To investigate the physicochemical properties and cellular response of NeoMTA 2 as an endodontic sealer (NMTA2S) and root repair material (NMTA2R) compared to BioRoot RCS (BIR) and MTA Repair HP (MTAHP).

MATERIALS AND METHODS

Setting time, flow, radiopacity, and solubility were evaluated based on ISO 6876/2012 standards. Volumetric change was measured using micro-computed tomography. Periodontal ligament stem cells (PDLSCs) were used for cell viability and messenger RNA expression assays.

RESULTS

NMTA2S had longer setting time than BIR (p < .05), while NMTA2R set longer than MTAHP (p < .05). All materials met ISO 6876 standards for radiopacity and flow, with similar solubility between NMTA2S and BIR, or NMTA2R and MTAHP (p > .05).
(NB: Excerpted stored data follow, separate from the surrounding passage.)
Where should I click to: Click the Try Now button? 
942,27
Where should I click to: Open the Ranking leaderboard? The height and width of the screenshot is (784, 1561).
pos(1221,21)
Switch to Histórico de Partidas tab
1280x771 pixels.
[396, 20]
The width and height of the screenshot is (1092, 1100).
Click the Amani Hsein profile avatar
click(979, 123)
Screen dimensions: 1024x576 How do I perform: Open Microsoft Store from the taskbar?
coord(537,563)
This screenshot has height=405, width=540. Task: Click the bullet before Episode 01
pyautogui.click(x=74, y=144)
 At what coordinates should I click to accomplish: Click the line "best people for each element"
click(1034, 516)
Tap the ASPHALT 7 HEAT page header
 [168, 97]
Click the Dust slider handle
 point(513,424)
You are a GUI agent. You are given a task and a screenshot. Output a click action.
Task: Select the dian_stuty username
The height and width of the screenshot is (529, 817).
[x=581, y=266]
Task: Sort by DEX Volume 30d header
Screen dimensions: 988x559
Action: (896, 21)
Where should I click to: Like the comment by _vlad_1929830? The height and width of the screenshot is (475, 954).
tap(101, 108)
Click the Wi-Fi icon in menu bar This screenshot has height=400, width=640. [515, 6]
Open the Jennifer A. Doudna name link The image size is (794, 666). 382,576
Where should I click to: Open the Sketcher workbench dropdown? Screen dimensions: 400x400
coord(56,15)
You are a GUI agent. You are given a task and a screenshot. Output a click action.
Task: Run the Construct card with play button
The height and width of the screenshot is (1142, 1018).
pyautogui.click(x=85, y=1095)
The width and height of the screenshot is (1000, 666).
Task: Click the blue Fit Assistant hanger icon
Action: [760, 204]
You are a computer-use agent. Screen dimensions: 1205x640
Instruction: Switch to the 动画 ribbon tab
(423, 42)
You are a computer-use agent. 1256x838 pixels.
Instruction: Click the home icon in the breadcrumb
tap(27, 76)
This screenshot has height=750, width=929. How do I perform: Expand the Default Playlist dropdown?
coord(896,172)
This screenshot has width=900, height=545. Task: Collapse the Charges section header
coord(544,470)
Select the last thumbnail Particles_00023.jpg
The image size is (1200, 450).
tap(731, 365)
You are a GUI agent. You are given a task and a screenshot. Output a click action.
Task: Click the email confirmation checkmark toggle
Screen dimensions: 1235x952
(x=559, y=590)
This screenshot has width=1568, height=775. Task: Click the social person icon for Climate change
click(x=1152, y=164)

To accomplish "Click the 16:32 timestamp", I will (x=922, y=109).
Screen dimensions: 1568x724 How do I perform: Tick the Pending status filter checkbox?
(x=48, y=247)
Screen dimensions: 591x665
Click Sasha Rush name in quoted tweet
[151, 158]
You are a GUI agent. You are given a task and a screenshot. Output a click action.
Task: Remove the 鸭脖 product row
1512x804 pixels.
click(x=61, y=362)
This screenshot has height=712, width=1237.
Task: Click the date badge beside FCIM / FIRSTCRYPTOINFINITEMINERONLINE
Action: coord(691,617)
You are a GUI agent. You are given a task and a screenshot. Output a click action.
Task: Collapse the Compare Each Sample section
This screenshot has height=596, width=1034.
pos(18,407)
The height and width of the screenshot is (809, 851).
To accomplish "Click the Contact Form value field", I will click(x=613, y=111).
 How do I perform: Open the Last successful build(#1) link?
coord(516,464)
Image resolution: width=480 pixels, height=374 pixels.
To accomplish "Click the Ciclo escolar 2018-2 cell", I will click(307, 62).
NMTA2S decreased in volume, while BIR increased (p < .05). Volume changes were similar among root repair materials and immersion media (p > .05). All materials supported PDLSC viability. TNF was upregulated only in NMTA2S with the 6-hour eluate. COL1A1 and SPP1 were upregulated in all groups exposed to the 6-hour eluate. With the 24-hour eluate, only BIR sustained COL1A1 signaling, and did not significantly express SPP1. With the 48-hour eluate, COL1A1 was upregulated in all groups along with ALPL.

CONCLUSION

Despite their longer setting times, NMTA2S and NMTA2R exhibited acceptable physicochemical and biological properties. Additionally, NMTA2S and NMTA2R appear to offer distinct advantages towards an osteogenic potential, which provides valuable insights for endodontic or reparative treatment choices.

CLINICAL RELEVANCE

This study provides the first evidence of osteogenic gene expression in PDLSCs by NeoMTA 2, as an endodontic sealer and root repair material. The findings highlight NeoMTA 2's distinct biological response at different eluate time points, reinforcing its potential for endodontic and reparative applications.